# DATA FOR THIS TASK start
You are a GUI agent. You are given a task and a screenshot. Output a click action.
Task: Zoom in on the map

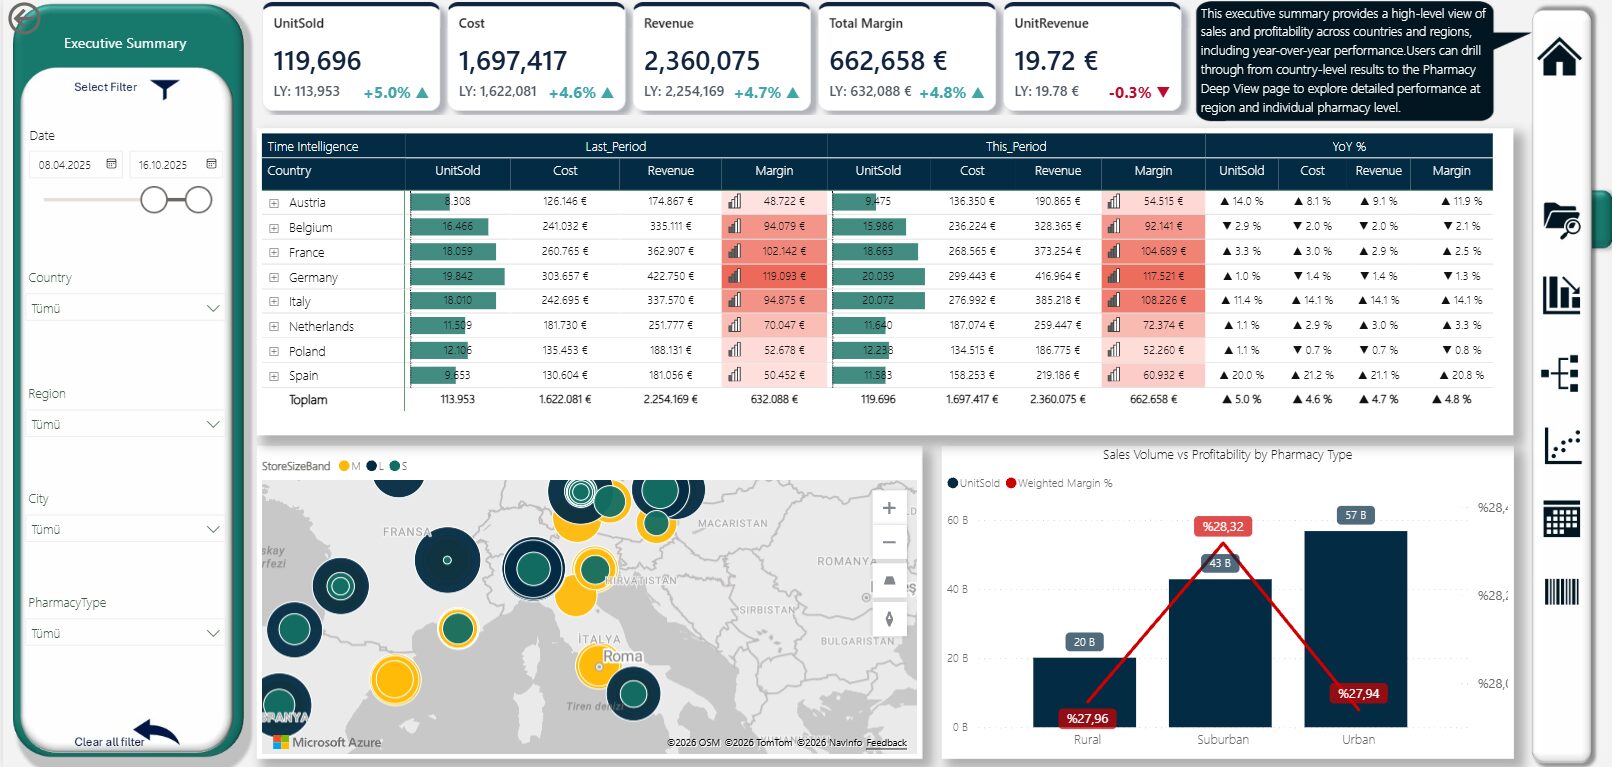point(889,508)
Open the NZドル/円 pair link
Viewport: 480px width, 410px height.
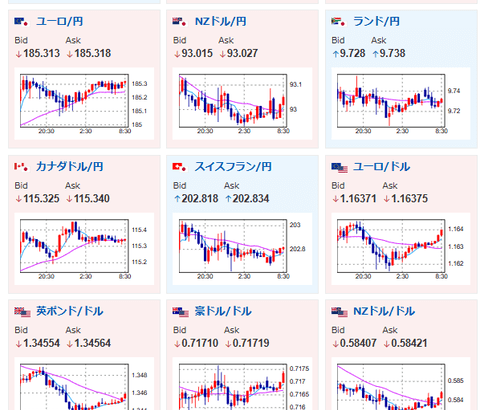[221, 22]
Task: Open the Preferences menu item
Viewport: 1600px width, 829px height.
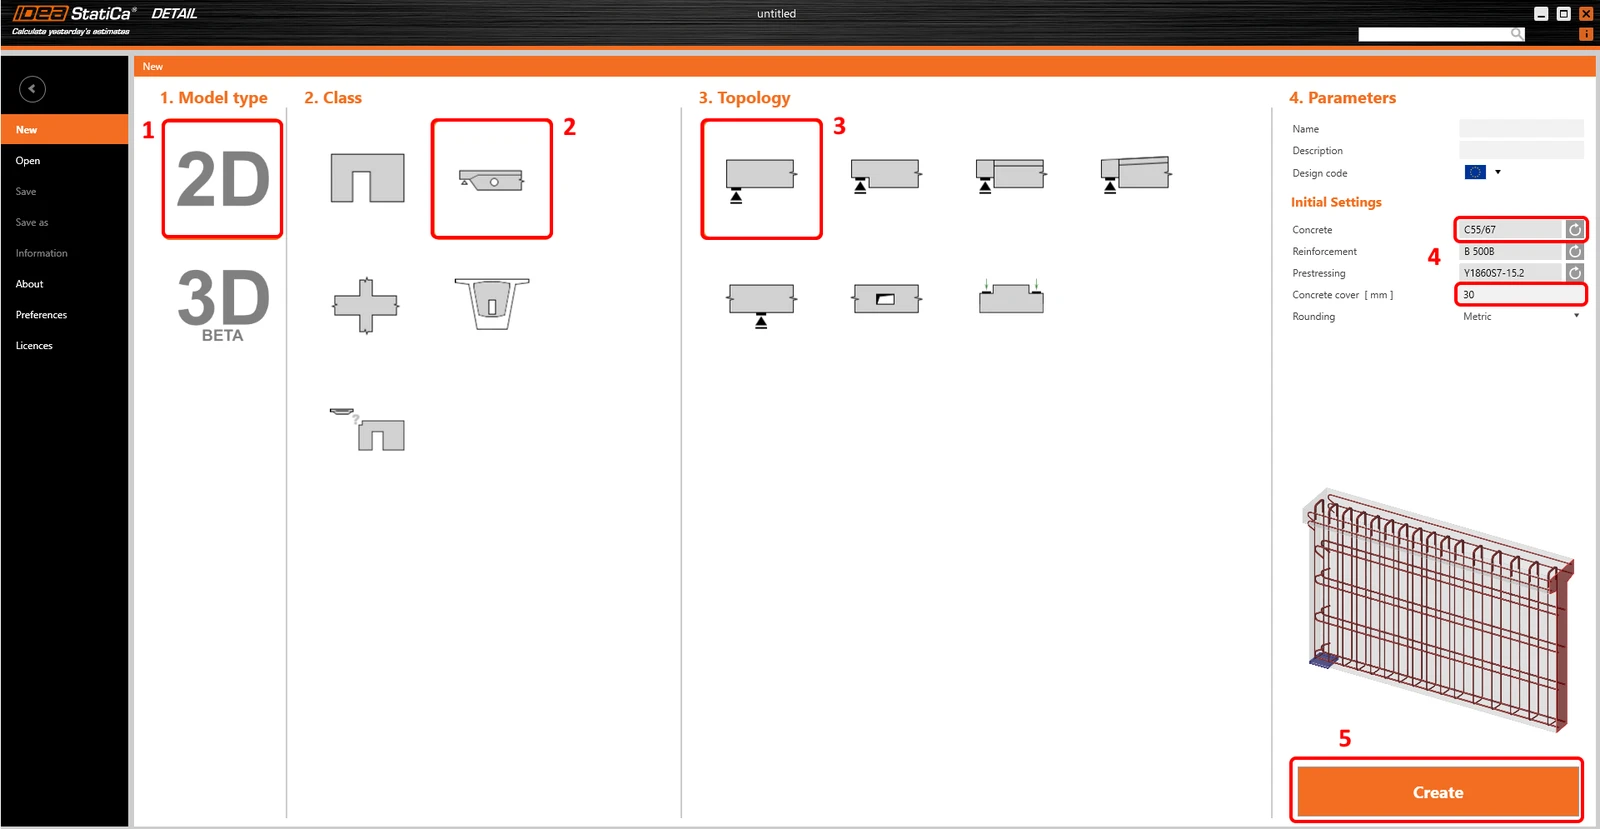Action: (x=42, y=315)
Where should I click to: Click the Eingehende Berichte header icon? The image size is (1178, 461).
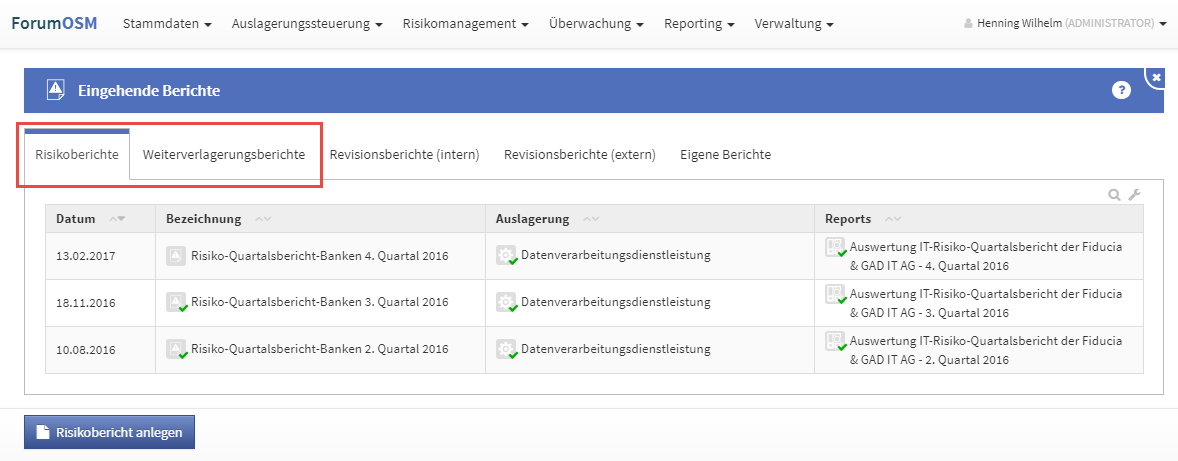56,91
# DATA FOR THIS TASK end
# DATA FOR THIS TASK start
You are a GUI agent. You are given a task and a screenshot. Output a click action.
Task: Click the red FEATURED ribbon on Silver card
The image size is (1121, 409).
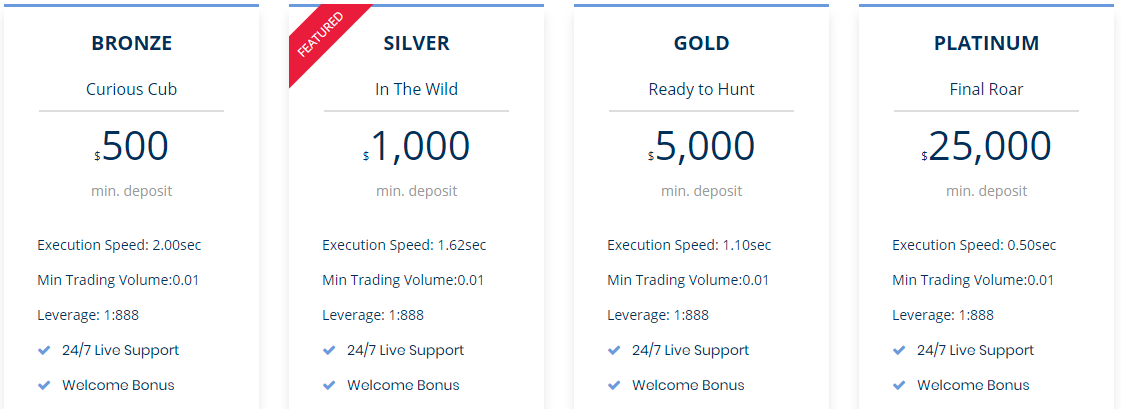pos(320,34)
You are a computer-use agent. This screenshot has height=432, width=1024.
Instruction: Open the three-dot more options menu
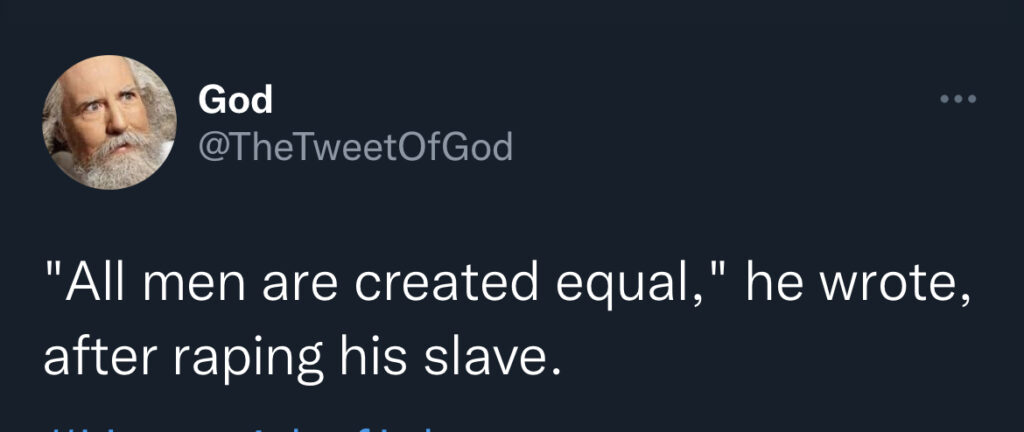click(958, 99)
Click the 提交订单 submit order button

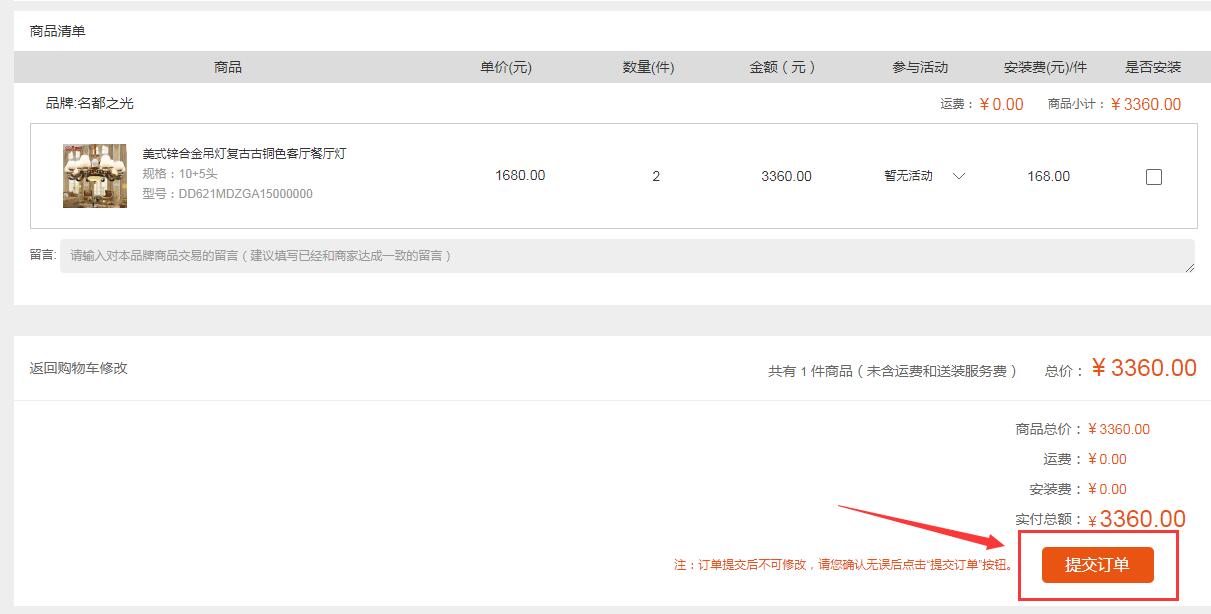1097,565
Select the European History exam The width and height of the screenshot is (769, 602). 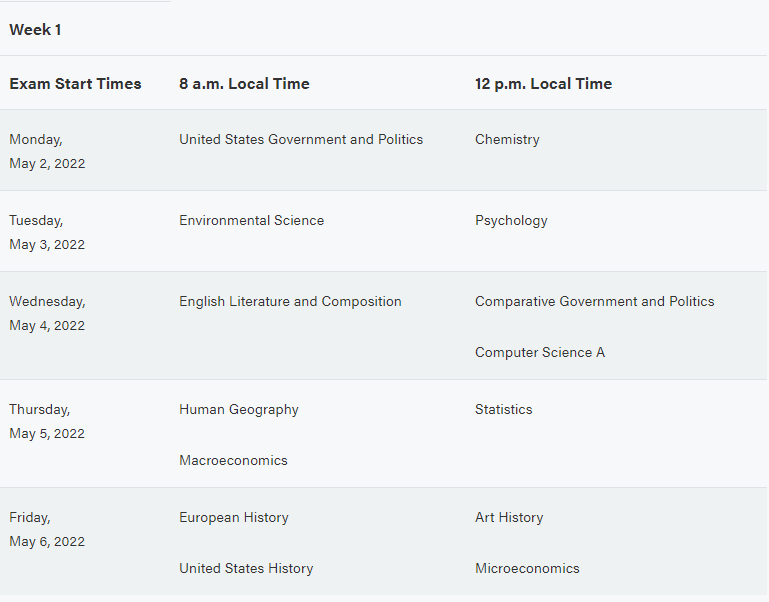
# DATA FOR THIS TASK end
**INSTRUCTIONS TO FOLLOW**
Copy out the lines above, starting with the line containing "Click the 提交订单 submit order button" and ending with the line containing "Select the European". Leave out the pictures.

**COMPLETE OUTPUT**
Click the 提交订单 submit order button

1097,565
Select the European History exam The width and height of the screenshot is (769, 602). 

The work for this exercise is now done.